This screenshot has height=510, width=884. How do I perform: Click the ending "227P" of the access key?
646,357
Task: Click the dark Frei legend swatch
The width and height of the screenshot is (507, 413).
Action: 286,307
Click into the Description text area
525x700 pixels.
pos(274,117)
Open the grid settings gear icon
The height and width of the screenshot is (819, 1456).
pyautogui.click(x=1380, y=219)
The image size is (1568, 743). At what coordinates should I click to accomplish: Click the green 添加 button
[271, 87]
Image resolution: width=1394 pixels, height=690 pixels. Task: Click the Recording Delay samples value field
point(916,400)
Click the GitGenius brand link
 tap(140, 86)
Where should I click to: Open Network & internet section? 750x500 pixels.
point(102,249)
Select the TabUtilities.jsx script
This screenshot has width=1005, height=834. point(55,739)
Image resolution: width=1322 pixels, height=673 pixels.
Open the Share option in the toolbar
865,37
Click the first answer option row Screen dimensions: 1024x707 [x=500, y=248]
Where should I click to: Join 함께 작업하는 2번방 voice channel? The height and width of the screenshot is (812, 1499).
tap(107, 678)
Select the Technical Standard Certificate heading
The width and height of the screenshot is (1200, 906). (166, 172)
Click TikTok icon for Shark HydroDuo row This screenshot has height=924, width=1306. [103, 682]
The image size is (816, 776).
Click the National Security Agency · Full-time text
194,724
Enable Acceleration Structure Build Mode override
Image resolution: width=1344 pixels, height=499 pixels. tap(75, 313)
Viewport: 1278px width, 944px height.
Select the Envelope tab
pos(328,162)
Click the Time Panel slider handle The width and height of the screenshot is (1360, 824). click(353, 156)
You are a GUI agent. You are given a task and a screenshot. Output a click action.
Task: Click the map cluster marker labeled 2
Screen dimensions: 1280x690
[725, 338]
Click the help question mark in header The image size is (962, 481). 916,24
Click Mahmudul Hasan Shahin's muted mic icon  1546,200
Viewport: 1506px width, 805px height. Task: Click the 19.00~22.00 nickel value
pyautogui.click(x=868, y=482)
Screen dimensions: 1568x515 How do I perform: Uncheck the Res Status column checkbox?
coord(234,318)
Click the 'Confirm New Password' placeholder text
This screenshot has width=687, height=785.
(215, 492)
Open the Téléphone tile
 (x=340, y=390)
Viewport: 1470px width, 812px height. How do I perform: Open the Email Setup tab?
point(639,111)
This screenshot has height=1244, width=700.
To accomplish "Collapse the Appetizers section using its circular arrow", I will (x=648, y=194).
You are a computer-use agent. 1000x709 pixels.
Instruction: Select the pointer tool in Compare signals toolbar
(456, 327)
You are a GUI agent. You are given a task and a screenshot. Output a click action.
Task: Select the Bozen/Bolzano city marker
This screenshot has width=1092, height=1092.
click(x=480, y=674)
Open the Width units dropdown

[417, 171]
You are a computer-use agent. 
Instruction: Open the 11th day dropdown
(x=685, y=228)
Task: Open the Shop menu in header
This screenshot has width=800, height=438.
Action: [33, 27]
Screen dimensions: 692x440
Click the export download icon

## About this task
Reproduce every entry above exactly as it was written.

## Written solution
This screenshot has height=510, width=884. How do I perform: Click the ending "227P" of the access key?
646,357
Task: Click the dark Frei legend swatch
The width and height of the screenshot is (507, 413).
Action: 286,307
Click into the Description text area
525x700 pixels.
pos(274,117)
Open the grid settings gear icon
The height and width of the screenshot is (819, 1456).
pyautogui.click(x=1380, y=219)
The image size is (1568, 743). At what coordinates should I click to accomplish: Click the green 添加 button
[271, 87]
Image resolution: width=1394 pixels, height=690 pixels. Task: Click the Recording Delay samples value field
point(916,400)
Click the GitGenius brand link
 tap(140, 86)
Where should I click to: Open Network & internet section? 750x500 pixels.
point(102,249)
Select the TabUtilities.jsx script
This screenshot has width=1005, height=834. point(55,739)
Image resolution: width=1322 pixels, height=673 pixels.
Open the Share option in the toolbar
865,37
Click the first answer option row Screen dimensions: 1024x707 [x=500, y=248]
Where should I click to: Join 함께 작업하는 2번방 voice channel? The height and width of the screenshot is (812, 1499).
tap(107, 678)
Select the Technical Standard Certificate heading
The width and height of the screenshot is (1200, 906). (166, 172)
Click TikTok icon for Shark HydroDuo row This screenshot has height=924, width=1306. [103, 682]
The image size is (816, 776).
Click the National Security Agency · Full-time text
194,724
Enable Acceleration Structure Build Mode override
Image resolution: width=1344 pixels, height=499 pixels. tap(75, 313)
Viewport: 1278px width, 944px height.
Select the Envelope tab
pos(328,162)
Click the Time Panel slider handle The width and height of the screenshot is (1360, 824). click(353, 156)
You are a GUI agent. You are given a task and a screenshot. Output a click action.
Task: Click the map cluster marker labeled 2
Screen dimensions: 1280x690
[725, 338]
Click the help question mark in header The image size is (962, 481). 916,24
Click Mahmudul Hasan Shahin's muted mic icon  1546,200
Viewport: 1506px width, 805px height. Task: Click the 19.00~22.00 nickel value
pyautogui.click(x=868, y=482)
Screen dimensions: 1568x515 How do I perform: Uncheck the Res Status column checkbox?
coord(234,318)
Click the 'Confirm New Password' placeholder text
This screenshot has width=687, height=785.
(215, 492)
Open the Téléphone tile
 (x=340, y=390)
Viewport: 1470px width, 812px height. How do I perform: Open the Email Setup tab?
point(639,111)
This screenshot has height=1244, width=700.
To accomplish "Collapse the Appetizers section using its circular arrow", I will (x=648, y=194).
You are a computer-use agent. 1000x709 pixels.
Instruction: Select the pointer tool in Compare signals toolbar
(456, 327)
You are a GUI agent. You are given a task and a screenshot. Output a click action.
Task: Select the Bozen/Bolzano city marker
This screenshot has width=1092, height=1092.
click(x=480, y=674)
Open the Width units dropdown

[417, 171]
You are a computer-use agent. 
Instruction: Open the 11th day dropdown
(x=685, y=228)
Task: Open the Shop menu in header
This screenshot has width=800, height=438.
Action: [33, 27]
Screen dimensions: 692x440
Click the export download icon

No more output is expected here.